CStone forged a licensing agreement with Jiangsu Hengrui Pharmaceuticals that grants the company access to a monoclonal antibody aimed at multiple forms of cancer.
CStone Pharmaceuticals continues to expand its oncology presence aimed at the Chinese market. On Sunday, the company forged a licensing agreement with Jiangsu Hengrui Pharmaceuticals that grants the company access to a monoclonal antibody aimed at multiple forms of cancer.
Currently, the only anti-CTLA-4 monoclonal antibody that has been approved globally is Bristol Myers Squibb’s Yervoy, which was first approved by the U.S. Food and Drug Administration in 2011 and has also been approved for use in China. Yervoy generated approximately $1.69 billion in 2020. Based on its developmental data, CStone believes that CS1002 has the potential to carve away Yervoy’s revenue.
CStone licensed CS1002, an investigational anti-CTLA-4 monoclonal antibody to Hengrui. Cytotoxic T lymphocyte associated antigen 4 (CTLA-4) is one of the few clinically validated targets for IO combination therapies. Based on previous preclinical and clinical studies, CStone believes that CS1002 has the potential to become a backbone therapeutic for multiple immuno-oncology combinations. And that evidence was strong enough for Hengrui to pay $200 million in upfront payment for the asset.

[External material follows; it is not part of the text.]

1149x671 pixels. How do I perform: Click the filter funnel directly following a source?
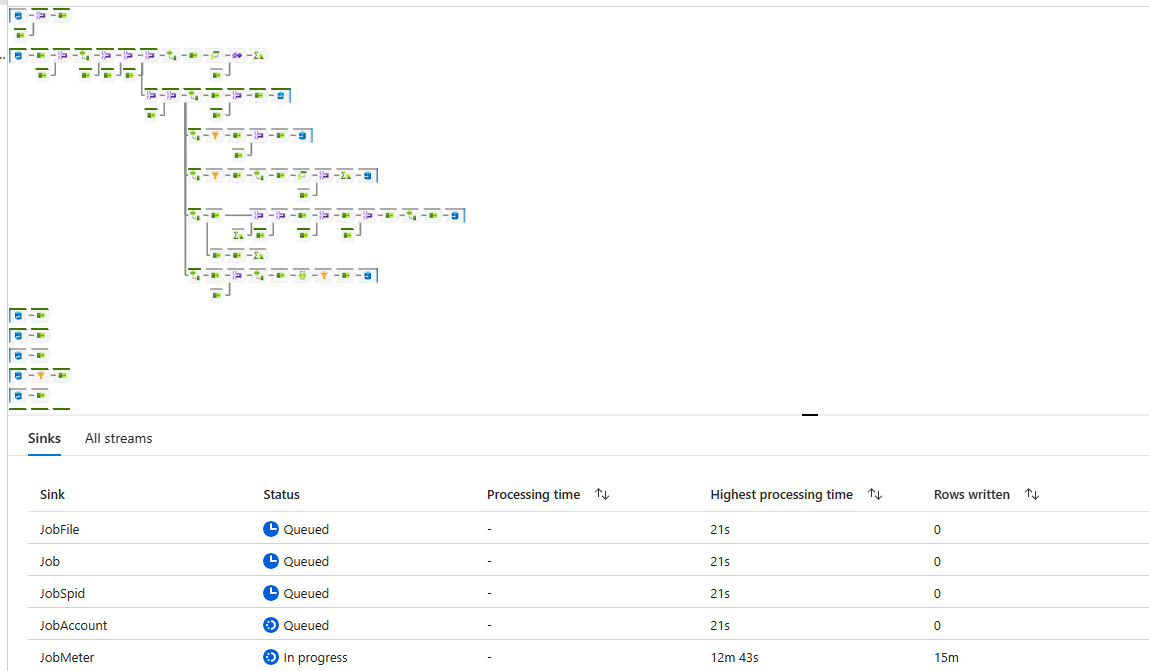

Under terms of the deal, Hengrui gains the exclusive rights for research, development, manufacturing, and commercialization of CS1002 in Greater China. CStone will retain rights to market CS1002 outside of China.
Lianshan Zhang, president of global R&D at Hengrui, said that the combination therapy potential of CS1002 will provide synergy with the company’s existing pipeline and bolster its competitiveness across China.
“As a leading Chinese biopharmaceutical company, CStone has demonstrated its outstanding research and development capabilities with impressive early-stage clinical data and differentiated dosing schedules of CS1002. We have full confidence in the future development of it to provide more innovative drugs for Chinese patients,” Zhang said in a statement.
Frank Jiang, chairman and chief executive officer of CStone, expressed his satisfaction of the agreement reached with Hengrui.
“As a leading global China pharmaceutical company with an extensive oncology pipeline and strong integrated capabilities in commercialization, we are very confident that Hengrui will bring the full potentialities of CS1002 into the Greater China market. Through this collaboration, we believe we will join forces to bring forward more high-quality innovative oncology therapies to patients,” Jiang said in a statement.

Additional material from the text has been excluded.